• There are coyotes in my backyard.
  • There are rabbits in my backyard.
  • Coyotes eat rabbits.
  • Rabbits do not eat coyotes.
  • When the rabbit population is large more coyotes move into the neighborhood.
  • When the rabbit population is small coyotes move somewhere else.
  • When the coyote population is large, its bad for rabbits.
  • When the coyote population is small, rabbits thrive.
  • Let c(t) be the size of the population of coyotes as a function of time $t$
  • Let r(t) be the size of the population of rabbits as a function of time $t$

Let's build a rudimentary model that describes the two populations over time.

In the absence of coyotes, we'll assume that the rabbit population grows at a rate proportional to the population size (more rabbits, faster growth):

$$\frac{dr}{dt}=a\cdot r(t)$$

However, the presence of coyotes has a negative effect on the population of rabbits:

$$\frac{dr}{dt}=a\cdot r(t)-b\cdot c(t)$$

(notice we assume implicitly that $a$ and $b$ are positive constants)

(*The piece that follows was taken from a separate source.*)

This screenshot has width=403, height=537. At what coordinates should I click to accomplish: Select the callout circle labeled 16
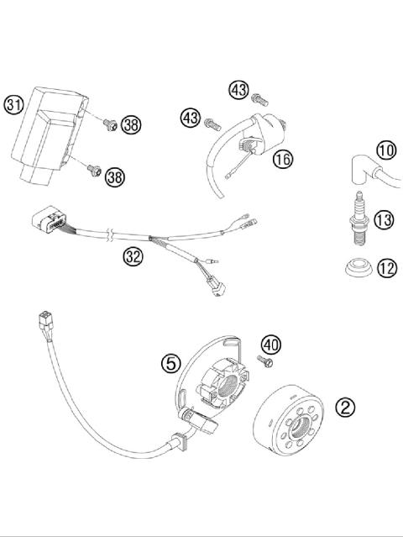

The population of coyotes is similar: the presence of coyotes contributes to the growth of the population: they are pack animals, they like to be together.

$$\frac{dc}{dt}=e\cdot c(t)$$

Certainly, the value of $e$ will be smaller than $a$ and perhap is more complicated. We'll keep it simple for now and modify later. The presence of rabbits contributes positively to the population size of coyotes:

$$\frac{dc}{dt}=e\cdot c(t)+f \cdot r(t)$$

(we've argued, for now, that $e$ and $f$ are both positive constants)

We have the following linear, homogeneous system of differential equations:

\begin{align*} \frac{dr}{dt}&=ar-bc\\ \frac{dc}{dt}&=fr+ec\\ \end{align*}

We'll consider the general situation:

\begin{align*} \frac{dx}{dt}&=ax+by\\ \frac{dy}{dt}&=cx+dy\\ \end{align*}

where $a$, $b$, $c$, and $d$ are constants (positive, negative, or zero) and $x(t)$ and $y(t)$ are the two functions of time we're intereted in.

Our goal is to solve the system and find $x(t)$ and $y(t)$. (The populations of rabbits and coyotes, if we had data to use to estimate values of the parameters $a$, $b$, $c$, and $d$.)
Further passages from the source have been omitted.